Collard Greens –  A Kashmiri Recipe from a Mexican Farmer

I was shopping at my local farmer’s market last year when I came across this lush, thick almost waxy green, which the farmer told me were collard greens. 

I was intrigued. They were so tough, almost like the leaves of the colocasia yam plant that used to sprout behind my uncle’s home in Trivandrum, a city in southern India. So I asked the farmer- how do I use this?

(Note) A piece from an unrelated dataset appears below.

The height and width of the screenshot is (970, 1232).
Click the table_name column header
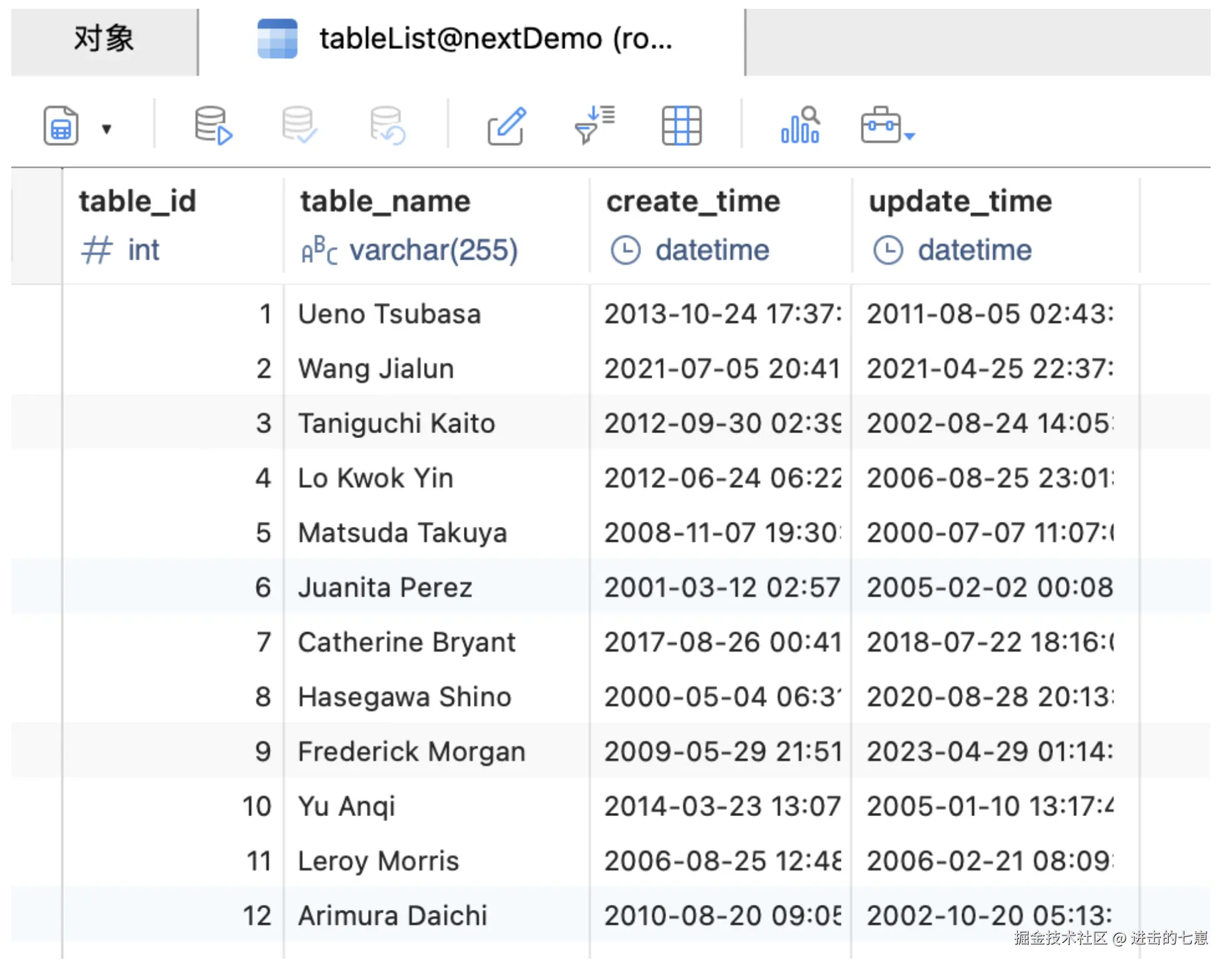[x=385, y=202]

The farmer, a friendly Mexican guy, proceeded to tell me about the Kashmiri stew called “Haakh”, which he described as the ‘best way to cook collards hands down’. He also gave me the recipe below.

Ingredients

  • 5-6 large collard leaves, stems removed, then rolled up and cut into long, skinny ribbons
  • 2 tomatoes diced
  • 1  medium onion, thinly sliced
  • 2 cloves of garlic, minced
  • 1 tbsp grated ginger
  • 1 tbsp oil of choice (I used canola oil)
  • 1/2 tsp red chilli powder
  • 1/2 tsp coriander cumin powder
  • 1/2 tsp black mustard seeds
  • 1/4 tsp asafetida (hing)
  • 1/2 cup water (you can add more- but keep in mind the tomatoes will also let out a lot of water) 
  • Salt to taste

Method

  1. Heat the oil and add the mustard seeds. Once the sputter, add the hing and the sliced onions. 
  2. Saute the onions on medium heat until nicely browned.
  3. Add the ginger and garlic and stir for a minute (until they lose their ‘raw’ smell)
  4. Add the tomatoes and stir for another minute.
  5. Add the collard greens, salt, red chilli and coriander-cumin powders and water.
  6. When it comes to a boil, cover with a tight-fitting lid, turn the heat to low, and allow the veggies to simmer away until done. I cooked them for about 45 minutes because I like them with some crunch. But if you want them super silky, cook them for the full two hours.
  7. If there is still water remaining at the bottom of the pan, turn the heat to medium or high and let it evaporate.
  8. Serve hot as a side dish with rice or Indian rotis, eat it with toast (like I do) or just eat it on its own. It is insanely yummy! The farmer was’t kidding! 

I have no idea if this is an authentic Kashmiri recipe. If you have a better way to make Haak, do share your recipe!!